Nobody was in his tech room. And it was dark. KayNan padded across the black slate floor and slid into an ergonomically designed black leather chair that he could actually feel with the backs of his thighs and against his shoulders. He couldn’t get the PC activated fast enough. Walls of flat screen televisions dominated the space, all going live simultaneously to show the electrical signature of the pipsqueak, Nigel.
KayNan almost groaned.
“Wow. Hey. Look who’s calling…our very own Barbarian. Holy crap. KayNan, my man. You look worse than when you took out that Raj-Put Prince. ‘Course I wasn’t around at the time and only have portraits to go by. And the painters were fairly flattering of your prowess, but hey. Aren’t those the same trousers?”
“Where’s the Crusader?”
“On some sort of Second Honeymoon. It was supposed to last three days. Akron gave him a couple of months since he played The Mating Card.”
“What?”
“You know. He’s mated. We aren’t. We don’t know how it is—”
“Get me Akron then,” KayNan interrupted him.
“Already here.”
r /> Akron’s voice boomed through the speakers, sounding like he was in the same room. Nothing on the screen changed.
“I was just getting ready to send the call through, Sir.”
“And I’m Napoleon Bonaparte,” Akron answered.
The levity was so surprising there was dead silence for a moment. And then Nigel snorted.
“Right. You want me to disconnect?”
“Depends on KayNan. Well?”
KayNan considered it for a bit. Nigel was young. Immature. Looked about nineteen. He’d been changed after an automobile accident that should’ve killed him, and would’ve if Akron hadn’t stepped in. As the heir to the Hunter organization, it was totally against type. And completely unappreciated.
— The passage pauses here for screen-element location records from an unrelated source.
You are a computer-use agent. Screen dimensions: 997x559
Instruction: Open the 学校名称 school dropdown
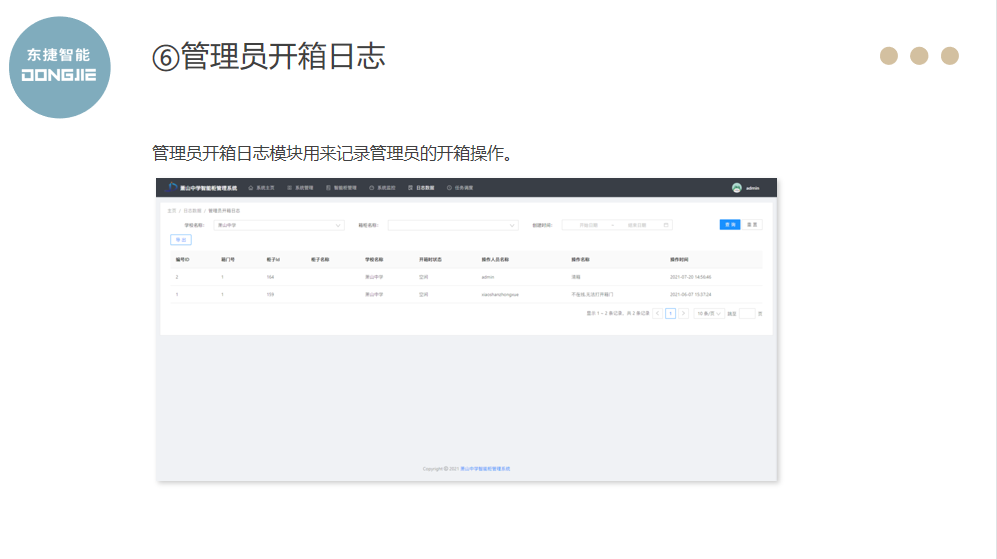pos(279,225)
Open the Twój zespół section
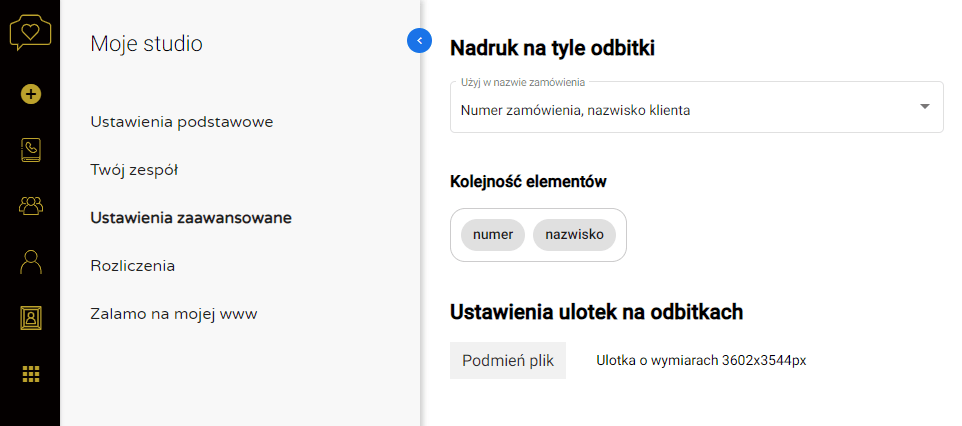The height and width of the screenshot is (426, 962). pos(134,170)
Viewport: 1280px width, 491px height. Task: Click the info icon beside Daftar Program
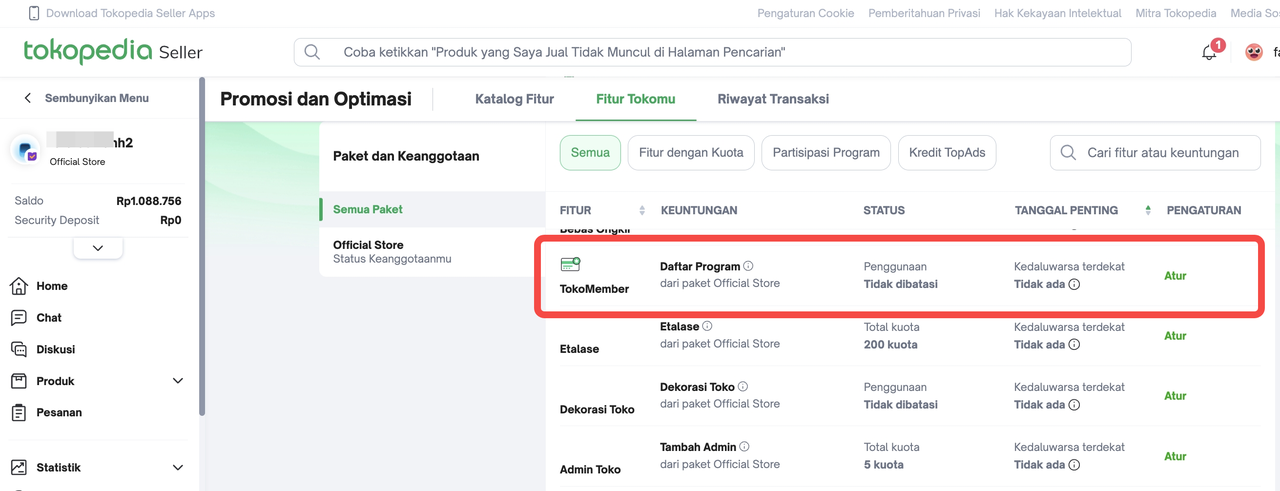tap(748, 266)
The Beethan Clan blamed the Vampire Assassin League for Nigel’s un-death and subsequent betrayal. Especially at such a young age. Unfortunately, Nigel hadn’t seemed to have gained any insight or maturity since then.
Then again…this curse was so new, maybe Nigel could help.
“He can stay,” KayNan replied.
“Cool,” Nigel replied.
“So…what can we do for you today?” Akron asked.
“I’ve got trouble.”
“Can I ask something before we get started?” Nigel asked.
“Sure.”
“Why don’t you use that immense rock shower of yours up there? I mean, it’s the coolest thing I’ve ever seen, and you never even turn it on. Or invite me up. What a place for a party.”
“Nigel—”
“No. Wait.” KayNan stopped Akron. “What’s a party?”
“You know. A bunch of guys. A lot of women. Some ripe blood. Some great tunes. Some nakedness. Some water sports…you know. Like your shower. Or that awesome sunken hot tub. I think that could hold eight before anyone even gets cold.”
“Cold?”
The weirdness moved into his chest. KayNan locked his muscles to fight the dim sound of what couldn’t possibly be a heartbeat. He didn’t have a heart. And if he did, it was as dead and unfeeling as the rest of him. Or…as the rest of him should be.